(Data excerpts)

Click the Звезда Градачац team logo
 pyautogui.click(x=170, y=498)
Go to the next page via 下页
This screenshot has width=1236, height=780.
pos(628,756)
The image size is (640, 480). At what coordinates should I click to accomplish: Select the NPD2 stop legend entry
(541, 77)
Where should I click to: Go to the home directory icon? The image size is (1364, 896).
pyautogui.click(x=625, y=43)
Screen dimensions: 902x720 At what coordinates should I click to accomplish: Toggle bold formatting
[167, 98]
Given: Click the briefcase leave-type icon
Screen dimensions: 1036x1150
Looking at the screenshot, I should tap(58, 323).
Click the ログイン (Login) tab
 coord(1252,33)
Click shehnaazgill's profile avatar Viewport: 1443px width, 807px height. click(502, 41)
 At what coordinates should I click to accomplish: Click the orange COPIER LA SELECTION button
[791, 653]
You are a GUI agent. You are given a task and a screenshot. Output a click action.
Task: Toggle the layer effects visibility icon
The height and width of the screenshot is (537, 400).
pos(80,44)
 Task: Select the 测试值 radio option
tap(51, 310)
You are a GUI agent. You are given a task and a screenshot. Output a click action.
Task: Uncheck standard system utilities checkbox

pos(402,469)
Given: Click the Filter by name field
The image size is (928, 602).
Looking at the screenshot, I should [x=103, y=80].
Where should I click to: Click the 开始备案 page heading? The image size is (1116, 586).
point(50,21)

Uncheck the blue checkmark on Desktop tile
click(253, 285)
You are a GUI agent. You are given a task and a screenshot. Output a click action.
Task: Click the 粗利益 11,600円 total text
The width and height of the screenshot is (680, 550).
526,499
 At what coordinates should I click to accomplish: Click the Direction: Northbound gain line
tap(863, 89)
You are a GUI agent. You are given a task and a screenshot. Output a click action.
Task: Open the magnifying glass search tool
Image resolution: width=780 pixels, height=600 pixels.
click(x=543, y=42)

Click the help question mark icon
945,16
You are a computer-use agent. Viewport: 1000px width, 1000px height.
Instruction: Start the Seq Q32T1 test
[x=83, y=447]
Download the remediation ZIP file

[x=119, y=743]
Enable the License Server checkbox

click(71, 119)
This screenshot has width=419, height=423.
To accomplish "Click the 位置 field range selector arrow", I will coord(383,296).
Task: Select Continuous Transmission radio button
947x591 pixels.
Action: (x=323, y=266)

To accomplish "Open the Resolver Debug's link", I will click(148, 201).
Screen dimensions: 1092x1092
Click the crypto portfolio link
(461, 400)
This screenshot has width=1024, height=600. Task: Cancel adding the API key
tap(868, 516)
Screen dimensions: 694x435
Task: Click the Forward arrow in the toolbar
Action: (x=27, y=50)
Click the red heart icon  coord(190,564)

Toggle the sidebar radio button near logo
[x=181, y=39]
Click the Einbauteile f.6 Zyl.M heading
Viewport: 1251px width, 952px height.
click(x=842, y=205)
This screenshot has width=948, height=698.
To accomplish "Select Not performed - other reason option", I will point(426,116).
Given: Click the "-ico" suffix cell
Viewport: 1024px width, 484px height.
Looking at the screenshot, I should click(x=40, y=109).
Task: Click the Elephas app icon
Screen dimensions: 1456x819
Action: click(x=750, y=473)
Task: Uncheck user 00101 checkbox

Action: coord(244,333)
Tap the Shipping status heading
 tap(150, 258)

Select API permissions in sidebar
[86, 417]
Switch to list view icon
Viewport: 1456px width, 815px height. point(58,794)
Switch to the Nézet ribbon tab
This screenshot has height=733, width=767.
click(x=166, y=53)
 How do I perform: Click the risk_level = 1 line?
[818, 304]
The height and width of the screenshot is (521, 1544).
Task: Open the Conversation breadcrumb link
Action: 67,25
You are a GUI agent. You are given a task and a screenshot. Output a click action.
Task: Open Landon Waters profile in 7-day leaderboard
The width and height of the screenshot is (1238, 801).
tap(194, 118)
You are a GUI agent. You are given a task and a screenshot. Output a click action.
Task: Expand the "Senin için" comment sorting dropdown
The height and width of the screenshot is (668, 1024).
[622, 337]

INSTRUCTIONS TO FOLLOW: Find the word "profile" in the entries above and gather every line that holds it.

TASK ANSWER:
Click shehnaazgill's profile avatar Viewport: 1443px width, 807px height. click(502, 41)
Task: Open Landon Waters profile in 7-day leaderboard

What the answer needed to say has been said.